There are two dangers in viewing Nancy Graves' works, a dozen of which are in the important exhibit "Nancy Graves: Recent Works" at the University of Maryland Baltimore County. One is that we will simply relax and enjoy them -- for their wonderfully colorful surfaces, their intriguing juxtapositions of parts, and their recognizable elements, from a pitchfork to a classical head.

The other danger is that we will concentrate too much on the references and meanings of the individual parts, picking them apart to produce a plethora of meanings. Is that a Michelangelo hand, holding up a piece of a photocopying machine in "Esthetic Dominance"? Does that mean that we have descended from the originality of the Renaissance to the age of limitless copies of unimportant things? Is it perhaps a slap at the repetitions of Andy Warhol?

Graves' works are certainly about something, but what they're about is larger and more general than the sum of the meanings of their components.

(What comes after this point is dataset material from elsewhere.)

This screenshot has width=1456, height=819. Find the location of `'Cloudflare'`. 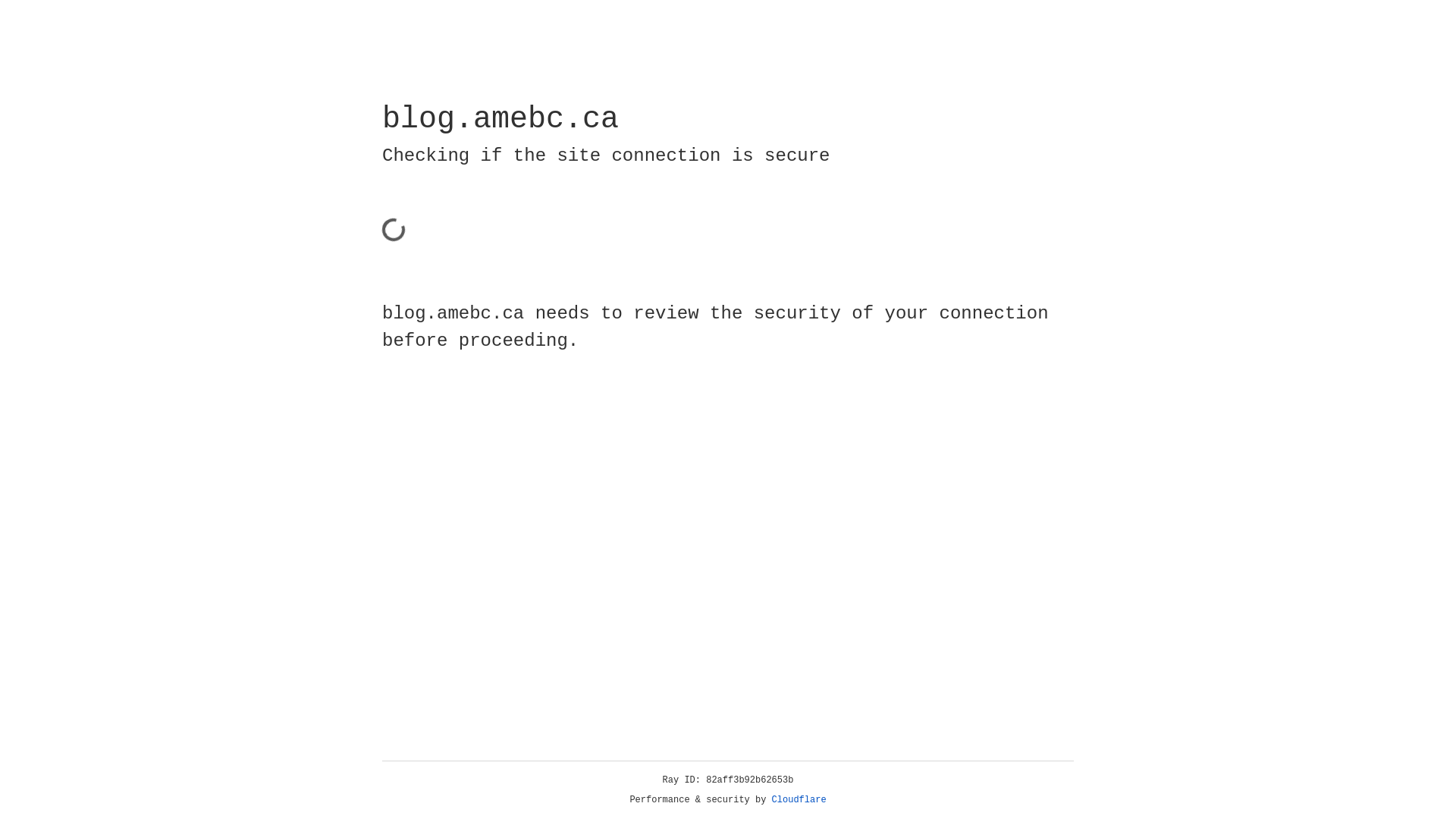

They certainly have to do with art history, but also with the life cycle and the cycles of civilization. By making unified works from many sources, Graves suggests the complexity of the individual as a reflection of a greater cosmic complexity, one that makes sense even if it cannot be fully understood.

And in combining forms from many sources in many ages, she asserts a confidence that the continuity of art is as natural a process as the growth of a flower or the flow of a river. These are essentially optimistic works.

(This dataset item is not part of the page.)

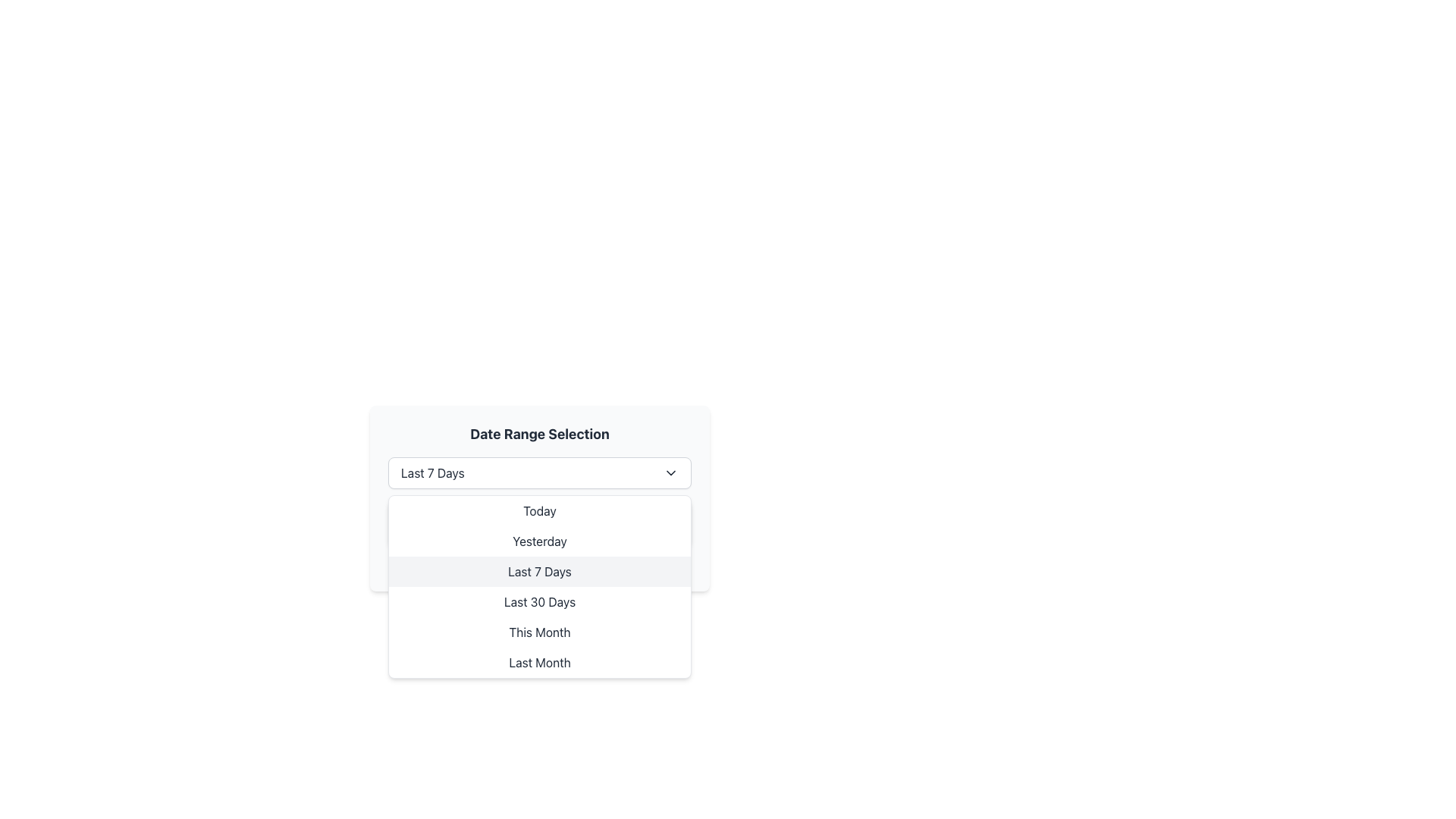  I want to click on the 'Today' option in the date range selection dropdown menu, so click(539, 511).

They are also about the relationships, sometimes extremely unlikely, between and among forms, and between illusion and reality and literal and symbolic meaning.

Graves statement, "I've been trying to stand sculpture on its head," can be taken to mean that she is going against the flow of recent art history by using a postmodernist appropriation of earlier art to build abstract works. But she also stands some of these sculptures literally on heads -- casts of heads from classical sculpture appear at the bottom of "Between Sign and Symbol" and "Esthetic Dominance."

Because Graves has recently been working back and forth between painting, sculpture, and wall pieces that include both, we can see the real become illusory in these works.

The spiraling metal form that exists in real space in "Splendid Mental Isolation" becomes a painting of the same form in "While Embracing," where it creates the illusion of space. And both the sculptural and the painted versions appear in "Diagnosing the Canvas," where they talk to one another about space and discipline.

This is the largest show of Graves' work since the mid-career retrospective that came to Washington's Hirshhorn Museum six years ago. It's quite a coup for UMBC's Fine Arts Gallery and its director (and the show's curator) David Yager.

It enables us to look at Graves' recent development in depth, which leads to the conclusion that, as challenging as these works are on many levels, Graves may have been trying to do too much in this period.

In working in painting, sculpture and a hybrid of the two, she has produced works of varying success. Judging by what's here, she thinks better in sculpture than in painting. And in filling these works with so many references that she sometimes makes them incomprehensible, we may succumb to the temptation to see them as agglomerations.

It is possible that in another 10 years, the last five will be seen as a transitional period for Graves, when she was trying out ideas that later became more fully resolved. But that is not to say that these works fail. Like all of Graves' work, they have a great deal to offer, and together they form a richly rewarding show.


Where: Fine Arts Gallery, University of Maryland Baltimore County, 5401 Wilkens Ave.